When you reach the line that contains "Formação (92, 2182)" in the data below, copy it and every line after it exactly, adding nothing.

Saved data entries

━━━

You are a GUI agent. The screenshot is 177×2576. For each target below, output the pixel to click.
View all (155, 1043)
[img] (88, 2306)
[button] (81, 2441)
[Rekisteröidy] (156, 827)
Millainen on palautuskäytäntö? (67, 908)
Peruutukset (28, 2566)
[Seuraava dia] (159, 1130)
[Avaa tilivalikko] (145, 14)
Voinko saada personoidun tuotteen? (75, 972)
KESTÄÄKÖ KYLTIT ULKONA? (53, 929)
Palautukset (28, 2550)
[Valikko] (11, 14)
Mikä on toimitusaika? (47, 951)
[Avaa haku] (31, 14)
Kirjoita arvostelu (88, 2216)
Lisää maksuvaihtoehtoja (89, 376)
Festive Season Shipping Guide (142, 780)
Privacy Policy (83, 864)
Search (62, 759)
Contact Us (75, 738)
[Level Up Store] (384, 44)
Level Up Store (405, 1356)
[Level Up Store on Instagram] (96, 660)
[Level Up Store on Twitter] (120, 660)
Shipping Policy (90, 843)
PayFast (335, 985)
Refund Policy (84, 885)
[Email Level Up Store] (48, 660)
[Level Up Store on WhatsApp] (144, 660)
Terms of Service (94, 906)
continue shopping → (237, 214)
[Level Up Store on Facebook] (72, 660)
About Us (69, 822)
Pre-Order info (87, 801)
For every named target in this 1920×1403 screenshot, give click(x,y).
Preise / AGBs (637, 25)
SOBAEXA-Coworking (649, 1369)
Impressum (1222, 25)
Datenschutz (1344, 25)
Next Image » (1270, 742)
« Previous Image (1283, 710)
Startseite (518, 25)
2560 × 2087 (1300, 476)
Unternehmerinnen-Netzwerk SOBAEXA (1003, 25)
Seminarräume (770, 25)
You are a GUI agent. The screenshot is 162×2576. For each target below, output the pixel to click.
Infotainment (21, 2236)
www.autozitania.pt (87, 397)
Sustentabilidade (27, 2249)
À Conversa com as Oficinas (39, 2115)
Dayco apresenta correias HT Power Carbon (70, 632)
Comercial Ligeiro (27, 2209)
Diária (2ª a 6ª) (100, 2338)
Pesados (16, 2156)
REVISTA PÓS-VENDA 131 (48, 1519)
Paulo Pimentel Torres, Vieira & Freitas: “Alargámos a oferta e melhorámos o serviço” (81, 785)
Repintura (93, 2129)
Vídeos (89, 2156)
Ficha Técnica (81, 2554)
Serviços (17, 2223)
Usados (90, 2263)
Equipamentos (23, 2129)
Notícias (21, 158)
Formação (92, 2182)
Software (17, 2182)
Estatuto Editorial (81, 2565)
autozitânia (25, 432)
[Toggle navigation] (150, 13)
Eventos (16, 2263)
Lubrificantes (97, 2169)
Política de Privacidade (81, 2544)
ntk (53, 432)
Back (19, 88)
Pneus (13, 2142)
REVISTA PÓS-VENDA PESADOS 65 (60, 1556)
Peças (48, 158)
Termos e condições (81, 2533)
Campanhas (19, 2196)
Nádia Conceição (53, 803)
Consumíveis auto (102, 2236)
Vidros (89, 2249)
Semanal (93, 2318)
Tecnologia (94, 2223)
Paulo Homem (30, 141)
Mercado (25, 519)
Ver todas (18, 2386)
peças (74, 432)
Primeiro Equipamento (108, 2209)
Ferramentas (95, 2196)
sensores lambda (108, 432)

━━━

> **WRITTEN REPLY**:
Formação (92, 2182)
Software (17, 2182)
Estatuto Editorial (81, 2565)
autozitânia (25, 432)
[Toggle navigation] (150, 13)
Eventos (16, 2263)
Lubrificantes (97, 2169)
Política de Privacidade (81, 2544)
ntk (53, 432)
Back (19, 88)
Pneus (13, 2142)
REVISTA PÓS-VENDA PESADOS 65 (60, 1556)
Peças (48, 158)
Termos e condições (81, 2533)
Campanhas (19, 2196)
Nádia Conceição (53, 803)
Consumíveis auto (102, 2236)
Vidros (89, 2249)
Semanal (93, 2318)
Tecnologia (94, 2223)
Paulo Homem (30, 141)
Mercado (25, 519)
Ver todas (18, 2386)
peças (74, 432)
Primeiro Equipamento (108, 2209)
Ferramentas (95, 2196)
sensores lambda (108, 432)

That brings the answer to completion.